Le lait sans lactose de marque Natrel contient un peu plus de protéines que les autres laits (11 g par tasse/250 ml contre 8-9 g dans les laits ordinaires et autres laits sans lactose) en raison du procédé utilisé par cette compagnie pour retirer le lactose du lait. Ces quelques grammes de plus aident à produire une mousse volumineuse, avec des bulles d'air très fines.
Les laits de brebis ou de chèvre contiennent des protéines similaires à celles du lait de vache et moussent parfaitement bien.
Les boissons de soya avec leurs 6-7 g de protéines par tasse (250 ml), produisent une mousse ferme, mais plus ou moins stable selon la marque.
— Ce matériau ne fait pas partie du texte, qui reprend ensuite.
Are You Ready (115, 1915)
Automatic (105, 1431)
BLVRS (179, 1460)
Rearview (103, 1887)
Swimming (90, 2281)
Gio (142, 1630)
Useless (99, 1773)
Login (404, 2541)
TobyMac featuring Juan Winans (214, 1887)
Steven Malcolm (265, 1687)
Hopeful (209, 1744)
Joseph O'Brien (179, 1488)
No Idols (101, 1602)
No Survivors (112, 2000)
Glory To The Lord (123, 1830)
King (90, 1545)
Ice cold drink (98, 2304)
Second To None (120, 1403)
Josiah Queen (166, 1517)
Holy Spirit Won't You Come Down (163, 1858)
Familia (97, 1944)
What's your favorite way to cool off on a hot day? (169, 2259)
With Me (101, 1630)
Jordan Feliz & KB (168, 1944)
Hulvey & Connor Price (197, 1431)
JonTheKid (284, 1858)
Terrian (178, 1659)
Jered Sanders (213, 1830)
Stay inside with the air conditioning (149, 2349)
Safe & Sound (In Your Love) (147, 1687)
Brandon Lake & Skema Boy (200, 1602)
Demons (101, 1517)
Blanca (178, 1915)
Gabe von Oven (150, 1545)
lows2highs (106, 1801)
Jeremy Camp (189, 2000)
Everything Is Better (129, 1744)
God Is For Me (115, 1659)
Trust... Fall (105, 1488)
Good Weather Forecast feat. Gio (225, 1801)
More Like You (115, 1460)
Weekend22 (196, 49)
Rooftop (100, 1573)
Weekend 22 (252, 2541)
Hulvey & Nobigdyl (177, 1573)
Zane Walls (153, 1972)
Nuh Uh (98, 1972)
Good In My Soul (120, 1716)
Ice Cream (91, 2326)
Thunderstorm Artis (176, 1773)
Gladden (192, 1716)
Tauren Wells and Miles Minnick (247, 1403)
Certains fabricants offrent une boisson de soya spécialement conçue pour les bars à café, qui produit une mousse plus fine et plus stable. Une de ces boissons, le « mélange barista » du fabricant So Nice, est maintenant offerte en épicerie. Vérification faite, ce mélange donne de très bons résultats, mais sa mousse n'est pas différente de celle produite avec la boisson de soya ordinaire de la même marque.
Les boissons d'amandes avec seulement 2 g de protéines par tasse (250 ml), nous ont vraiment étonnés : dans le moussoir électrique, elles forment une belle mousse fine qui dure longtemps. Avis aux personnes allergiques au lait!
Les boissons laitières moussantes, comme celle de marque Nutrinor, produit tout nouveau sur le marché, sont spécialement conçues pour donner une mousse onctueuse et stable à chaque utilisation. Le secret de ces produits réside dans l'ajout de concentrés de petit lait et d'agents stabilisants, comme la carraghénine.